Putting down my pitchfork and torch for a moment, I start to consider the positives of this frankly, amazing emerging technology. I’m reminded of a South Park episode entitled “Goobacks”, a satire about illegal immigration where people from a poverty-stricken future travel back in time to find work, affecting the present day economy.
In the case of Narrative Science, we as writers from across the spectrum, journalists, bloggers, copy writers, and even technical writers face a future where software algorithms could make us redundant. Is this really our fate? Will the advances in computer generated narratives really be the death of human powered journalism?
I think quite the opposite is true.
We live in an age where 95% of news content is produced by traditional media outlets such as radio, television, and print publications. 86% of the stories are simply repackaged and disseminated (mostly online), and where only 4% of content is estimated to be original. The repackaging of factual events seems like a monumental waste of time. Machines are better equipped for this.
If an earthquake happens in LA, systems connected to a Narrative Sciences system could produce an article and immediately distribute it to news agencies worldwide.

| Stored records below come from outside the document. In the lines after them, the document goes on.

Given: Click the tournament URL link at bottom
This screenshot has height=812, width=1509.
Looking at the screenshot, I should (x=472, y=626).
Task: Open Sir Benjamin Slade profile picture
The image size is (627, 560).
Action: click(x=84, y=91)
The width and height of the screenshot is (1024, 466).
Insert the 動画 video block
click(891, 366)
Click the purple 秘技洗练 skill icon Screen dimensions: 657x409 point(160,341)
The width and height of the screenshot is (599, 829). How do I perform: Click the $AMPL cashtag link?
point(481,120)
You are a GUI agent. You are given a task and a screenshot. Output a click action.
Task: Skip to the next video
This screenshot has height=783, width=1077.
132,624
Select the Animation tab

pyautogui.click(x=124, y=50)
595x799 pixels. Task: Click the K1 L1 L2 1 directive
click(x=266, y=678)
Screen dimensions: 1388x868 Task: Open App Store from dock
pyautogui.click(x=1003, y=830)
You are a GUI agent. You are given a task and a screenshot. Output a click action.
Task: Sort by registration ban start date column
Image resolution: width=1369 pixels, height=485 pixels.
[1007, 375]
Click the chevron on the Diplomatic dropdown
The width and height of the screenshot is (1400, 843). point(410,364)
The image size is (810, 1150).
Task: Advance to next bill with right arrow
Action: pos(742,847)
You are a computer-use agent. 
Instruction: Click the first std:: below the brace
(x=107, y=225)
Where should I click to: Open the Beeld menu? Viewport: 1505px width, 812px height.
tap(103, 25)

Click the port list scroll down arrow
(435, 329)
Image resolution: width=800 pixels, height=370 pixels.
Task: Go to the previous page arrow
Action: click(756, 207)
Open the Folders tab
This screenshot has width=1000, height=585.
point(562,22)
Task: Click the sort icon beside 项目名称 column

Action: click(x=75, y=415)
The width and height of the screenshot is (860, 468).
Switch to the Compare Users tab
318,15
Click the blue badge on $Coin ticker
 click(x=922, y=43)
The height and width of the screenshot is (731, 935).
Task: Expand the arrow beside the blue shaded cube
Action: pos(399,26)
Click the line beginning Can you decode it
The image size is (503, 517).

Kafka highlights two further scenarios namely, the production of financial reports and real estate writeups where the technology could be useful. He cites Demand Media, an online company that pays freelance journalists low sums of money to create online content based on a combination of measured consumer demand and predicted ROI, and Reuters. which reportedly moved some of its financial-reporting resources to India a few years ago to act as a content farm.
Why use people at all? Let machines do the grunt work, and let humans do what they do best, and that is, to be creative.
The technology could set us free.
I foresee a renaissance in creative, original writing. AOL understands that original content will be the saviour of their business. Their acquisitions of TechCrunch and Engadget is testament to this.
Google understands the concept too as they’ve recently tweaked their algorithm to favour sites with original content.
My sentiments are echoed by Amber Case in her TED presentation in which she explores how technology is evolving us, augmenting our abilities and creating a new version of homo sapiens:
“But when you actually visualize it [the internet]: all the connections that we’re doing right now, it doesn’t look technological, it actually looks very organic. This is the first time in the entire history of humanity, that we’ve connected in this way, and it’s not that machines are taking over, it’s that they’re helping us to be more human, helping us to connect with each other. The most successful technology gets out of the way, and helps us live our lives, and really, it ends up being more human than technology, because we’re co-creating each other all the time”
Technology is not the enemy. It is beautiful. It has an organic quality to it that enables human connection, and augments our abilities. It makes us more human in that it frees us up from human-mechanized repetition that steals time from what we do best: creating things.
As Kafka so eloquently puts it: “The trick for content makers like myself is to find work that only content makers like myself can do–work where human qualities like experience, judgment and creativity get rewarded. And if we can’t do that, we ought to be doing something else, anyway.”